Date: 2018-03-27 08:55:45
Message-ID: CAD21AoD4fRnPeOAjoLHGO-aijPt32Cye7ZpcrkJJvSBXvvcK1g@mail.gmail.com
Views: Raw Message | Whole Thread | Download mbox | Resend email
Thread:
Lists: pgsql-hackers

On Thu, Mar 22, 2018 at 9:24 PM, Alexander Korotkov
<a(dot)korotkov(at)postgrespro(dot)ru> wrote:
> On Mon, Mar 19, 2018 at 5:12 AM, Masahiko Sawada <sawada(dot)mshk(at)gmail(dot)com>
> wrote:
>>
>> On Wed, Mar 14, 2018 at 9:25 PM, Alexander Korotkov
>> <a(dot)korotkov(at)postgrespro(dot)ru> wrote:
>> > On Wed, Mar 14, 2018 at 7:40 AM, Masahiko Sawada <sawada(dot)mshk(at)gmail(dot)com>
>> > wrote:
>> >>
>> >> On Sat, Mar 10, 2018 at 3:40 AM, Alexander Korotkov
>> >> <a(dot)korotkov(at)postgrespro(dot)ru> wrote:
>> >> > On Fri, Mar 9, 2018 at 3:12 PM, Masahiko Sawada
>> >> > <sawada(dot)mshk(at)gmail(dot)com>
>> >> > wrote:
>> >> >>
>> >> >> On Fri, Mar 9, 2018 at 8:43 AM, Alexander Korotkov
>> >> >> <a(dot)korotkov(at)postgrespro(dot)ru> wrote:
>> >> >> > 2) These parameters are reset during btbulkdelete() and set during
>> >> >> > btvacuumcleanup().
>> >> >>
>> >> >> Can't we set these parameters even during btbulkdelete()?

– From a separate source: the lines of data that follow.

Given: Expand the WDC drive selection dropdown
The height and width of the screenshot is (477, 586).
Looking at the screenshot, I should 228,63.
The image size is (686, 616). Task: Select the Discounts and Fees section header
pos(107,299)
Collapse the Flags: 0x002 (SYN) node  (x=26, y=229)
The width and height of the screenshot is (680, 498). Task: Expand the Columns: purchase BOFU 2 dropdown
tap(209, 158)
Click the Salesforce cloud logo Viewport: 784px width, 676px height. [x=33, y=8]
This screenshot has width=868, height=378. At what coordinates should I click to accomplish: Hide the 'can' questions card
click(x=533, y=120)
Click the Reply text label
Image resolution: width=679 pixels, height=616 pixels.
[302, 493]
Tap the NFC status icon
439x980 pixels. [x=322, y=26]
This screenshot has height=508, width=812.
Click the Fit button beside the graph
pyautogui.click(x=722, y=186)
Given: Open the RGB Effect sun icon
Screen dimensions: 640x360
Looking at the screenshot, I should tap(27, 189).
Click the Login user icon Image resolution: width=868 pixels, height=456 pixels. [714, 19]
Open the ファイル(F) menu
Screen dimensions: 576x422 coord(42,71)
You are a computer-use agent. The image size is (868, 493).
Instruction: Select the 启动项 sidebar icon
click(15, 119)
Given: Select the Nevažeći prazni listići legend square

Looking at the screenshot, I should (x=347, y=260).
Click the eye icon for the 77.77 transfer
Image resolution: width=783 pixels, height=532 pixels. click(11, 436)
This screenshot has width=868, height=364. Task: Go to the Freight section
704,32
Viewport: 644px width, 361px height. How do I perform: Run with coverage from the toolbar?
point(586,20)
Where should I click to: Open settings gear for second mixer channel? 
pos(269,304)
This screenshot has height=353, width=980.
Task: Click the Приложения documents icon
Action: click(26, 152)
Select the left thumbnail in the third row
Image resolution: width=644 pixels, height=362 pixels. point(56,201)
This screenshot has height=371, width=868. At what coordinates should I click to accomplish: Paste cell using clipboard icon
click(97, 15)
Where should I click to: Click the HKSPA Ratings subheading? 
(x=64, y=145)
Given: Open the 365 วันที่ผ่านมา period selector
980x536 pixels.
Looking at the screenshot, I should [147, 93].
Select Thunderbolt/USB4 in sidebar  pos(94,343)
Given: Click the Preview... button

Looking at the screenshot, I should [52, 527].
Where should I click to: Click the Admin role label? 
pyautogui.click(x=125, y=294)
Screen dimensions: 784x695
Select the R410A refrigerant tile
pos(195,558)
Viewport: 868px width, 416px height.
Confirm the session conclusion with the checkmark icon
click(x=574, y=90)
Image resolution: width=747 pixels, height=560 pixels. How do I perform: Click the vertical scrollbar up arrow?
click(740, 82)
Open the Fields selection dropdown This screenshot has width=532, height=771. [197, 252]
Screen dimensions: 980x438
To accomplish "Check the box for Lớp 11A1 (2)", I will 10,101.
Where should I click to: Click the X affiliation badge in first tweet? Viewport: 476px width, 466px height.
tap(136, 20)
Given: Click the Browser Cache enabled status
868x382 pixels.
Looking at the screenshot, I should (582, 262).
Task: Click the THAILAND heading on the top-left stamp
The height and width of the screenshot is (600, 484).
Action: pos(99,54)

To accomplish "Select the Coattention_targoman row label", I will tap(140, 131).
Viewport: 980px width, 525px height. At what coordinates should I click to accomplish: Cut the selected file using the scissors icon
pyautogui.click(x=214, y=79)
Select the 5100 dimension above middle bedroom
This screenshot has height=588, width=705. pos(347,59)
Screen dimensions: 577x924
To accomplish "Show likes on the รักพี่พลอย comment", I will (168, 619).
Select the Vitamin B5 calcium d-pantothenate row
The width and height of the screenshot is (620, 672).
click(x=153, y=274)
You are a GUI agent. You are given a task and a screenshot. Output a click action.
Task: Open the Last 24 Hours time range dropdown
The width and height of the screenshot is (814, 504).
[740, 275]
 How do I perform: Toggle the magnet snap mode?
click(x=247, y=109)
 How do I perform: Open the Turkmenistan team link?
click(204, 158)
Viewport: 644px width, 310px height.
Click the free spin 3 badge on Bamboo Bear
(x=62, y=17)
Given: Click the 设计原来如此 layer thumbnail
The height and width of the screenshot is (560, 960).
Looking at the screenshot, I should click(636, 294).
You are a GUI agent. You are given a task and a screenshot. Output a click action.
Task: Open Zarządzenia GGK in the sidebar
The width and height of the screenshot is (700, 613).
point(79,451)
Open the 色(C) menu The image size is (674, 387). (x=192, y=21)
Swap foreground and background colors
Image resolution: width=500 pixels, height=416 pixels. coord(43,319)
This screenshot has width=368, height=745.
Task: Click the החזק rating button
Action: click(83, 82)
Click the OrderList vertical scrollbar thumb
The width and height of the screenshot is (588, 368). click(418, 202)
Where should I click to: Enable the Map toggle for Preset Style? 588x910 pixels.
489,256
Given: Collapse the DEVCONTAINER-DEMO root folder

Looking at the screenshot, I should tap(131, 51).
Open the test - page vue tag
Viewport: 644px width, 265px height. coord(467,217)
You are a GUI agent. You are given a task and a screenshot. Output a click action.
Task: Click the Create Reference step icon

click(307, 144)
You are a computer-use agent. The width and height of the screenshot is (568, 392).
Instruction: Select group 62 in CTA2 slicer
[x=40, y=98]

By keeping
>> >> >> them up to date, we will able to avoid an unnecessary cleanup
>> >> >> vacuums
>> >> >> even after index bulk-delete.
>> >> >
>> >> >
>> >> > We certainly can update cleanup-related parameters during
>> >> > btbulkdelete().
>> >> > However, in this case we would update B-tree meta-page during each
>> >> > VACUUM cycle. That may cause some overhead for non append-only
>> >> > workloads. I don't think this overhead would be sensible, because in
>> >> > non append-only scenarios VACUUM typically writes much more of
>> >> > information.
>> >> > But I would like this oriented to append-only workload patch to be
>> >> > as harmless as possible for other workloads.
>> >>
>> >> What overhead are you referring here? I guess the overhead is only the
>> >> calculating the oldest btpo.xact. And I think it would be harmless.
>> >
>> >
>> > I meant overhead of setting last_cleanup_num_heap_tuples after every
>> > btbulkdelete with wal-logging of meta-page. I bet it also would be
>> > harmless, but I think that needs some testing.
>>
>> Agreed.
>>
>> After more thought, it might be too late but we can consider the
>> possibility of another idea proposed by Peter. Attached patch
>> addresses the original issue of index cleanups by storing the epoch
>> number of page deletion XID into PageHeader->pd_prune_xid which is
>> 4byte field. Comparing to the current proposed patch this patch
>> doesn't need neither the page upgrade code nor extra WAL-logging. If
>> we also want to address cases other than append-only case we will
>> require the bulk-delete method of scanning whole index and of logging
>> WAL. But it leads some extra overhead. With this patch we no longer
>> need to depend on the full scan on b-tree index. This might be useful
>> for a future when we make the bulk-delete of b-tree index not scan
>> whole index.
>
>
> Storing epoch in deleted pages is good by itself, because it makes us
> free to select the moment of time to recycle those pages without risk
> of wraparound.
>
> However, I see that you are comparing relative change of num_heap_tuples
> before and after vacuum to vacuum_cleanup_index_scale_factor.
> The problem is that if vacuum is very aggressive (and that is likely for
> append only case if this patch is committed), then num_heap_tuples
> changes very slightly every vacuum cycle. So, cleanup would never
> happen and statistics could stall indefinitely.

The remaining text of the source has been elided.